Price provider

By default, the @X402PayUSDC annotation uses a fixed price, defined directly in the amount field:

@X402PayUSDC(amount = "5.00")
@GetMapping("/data")
public ResponseEntity<String> getData() {
    return ResponseEntity.ok("Here is your protected data");
}

In some cases, however, the required payment amount depends on runtime conditions. For example, query parameters, user tiers, or data size. To handle this, you can use a dynamic pricing provider via the amountProvider field.

🧩 Step 1 — Implement an AmountProvider.

An AmountProvider is a simple Java interface:

public interface AmountProvider {
    BigDecimal getAmount(HttpServletRequest request);
}

It receives the current HTTP request and returns the amount.

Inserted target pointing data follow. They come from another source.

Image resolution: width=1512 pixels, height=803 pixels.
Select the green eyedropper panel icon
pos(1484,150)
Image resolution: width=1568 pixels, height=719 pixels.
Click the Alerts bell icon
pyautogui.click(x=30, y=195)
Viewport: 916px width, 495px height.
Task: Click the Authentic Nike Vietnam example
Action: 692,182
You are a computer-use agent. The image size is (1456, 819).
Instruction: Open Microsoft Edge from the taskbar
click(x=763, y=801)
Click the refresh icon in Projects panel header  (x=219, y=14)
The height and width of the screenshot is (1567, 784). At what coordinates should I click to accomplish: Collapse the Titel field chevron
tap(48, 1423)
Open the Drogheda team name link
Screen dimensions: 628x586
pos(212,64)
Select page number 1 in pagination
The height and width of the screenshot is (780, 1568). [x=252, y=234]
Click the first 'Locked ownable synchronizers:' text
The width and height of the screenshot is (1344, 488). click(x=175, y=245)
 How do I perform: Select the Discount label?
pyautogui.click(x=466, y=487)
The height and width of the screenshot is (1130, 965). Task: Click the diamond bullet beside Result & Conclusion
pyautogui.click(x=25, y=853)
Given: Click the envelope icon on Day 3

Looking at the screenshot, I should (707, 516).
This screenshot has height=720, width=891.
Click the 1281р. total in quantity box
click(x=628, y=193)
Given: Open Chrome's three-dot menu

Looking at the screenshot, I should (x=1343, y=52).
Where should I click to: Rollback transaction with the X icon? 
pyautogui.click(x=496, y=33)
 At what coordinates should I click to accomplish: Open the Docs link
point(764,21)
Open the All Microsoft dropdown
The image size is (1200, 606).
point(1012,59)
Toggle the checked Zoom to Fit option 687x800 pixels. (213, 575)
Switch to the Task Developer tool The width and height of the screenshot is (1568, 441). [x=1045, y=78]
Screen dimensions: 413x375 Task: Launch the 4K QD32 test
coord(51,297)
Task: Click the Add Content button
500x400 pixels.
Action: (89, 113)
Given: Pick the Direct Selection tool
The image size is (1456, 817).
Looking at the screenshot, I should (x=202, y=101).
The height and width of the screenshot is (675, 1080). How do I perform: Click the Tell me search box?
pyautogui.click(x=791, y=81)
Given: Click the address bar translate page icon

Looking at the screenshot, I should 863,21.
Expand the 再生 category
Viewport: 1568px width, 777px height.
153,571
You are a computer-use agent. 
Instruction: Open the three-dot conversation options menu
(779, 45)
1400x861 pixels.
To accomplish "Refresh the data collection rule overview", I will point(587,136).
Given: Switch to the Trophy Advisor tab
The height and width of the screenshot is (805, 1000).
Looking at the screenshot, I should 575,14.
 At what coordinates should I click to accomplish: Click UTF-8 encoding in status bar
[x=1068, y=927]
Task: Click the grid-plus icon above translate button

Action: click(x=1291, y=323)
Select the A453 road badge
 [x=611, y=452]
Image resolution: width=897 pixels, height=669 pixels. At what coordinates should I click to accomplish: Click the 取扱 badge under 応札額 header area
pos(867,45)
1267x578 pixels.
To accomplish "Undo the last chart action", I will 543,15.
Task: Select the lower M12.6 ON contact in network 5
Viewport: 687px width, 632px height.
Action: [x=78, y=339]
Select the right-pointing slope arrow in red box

Example : Simple fixed provider

public final class SimpleAmountProvider implements AmountProvider {
    @Override
    public BigDecimal getAmount(HttpServletRequest request) {
        return new BigDecimal("0.10"); // always 10 cents
    }
}

Example : Provider based on query parameters

public final class TypeBasedProvider implements AmountProvider {
    @Override
    public BigDecimal getAmount(HttpServletRequest request) {
        String type = request.getParameter("type");
        return switch (type) {
            case "image" -> new BigDecimal("0.20");
            case "text" -> new BigDecimal("0.05");
            default -> new BigDecimal("0.01");
        };
    }
}

🧩 Step 2 — Reference your provider in the annotation

Simply reference the class in the annotation:

@X402PayUSDC(amount = "5.00", amountProvider = TypeBasedProvider.class)
@GetMapping("/generate")
public ResponseEntity<String> generate() {
    return ResponseEntity.ok("Generated content");
}

At runtime, Mogami’s resolver automatically:

  1. Checks if the provider class is a Spring Bean (@Component, @Service, etc.).

  2. Falls back to manual instantiation if it’s a plain Java class.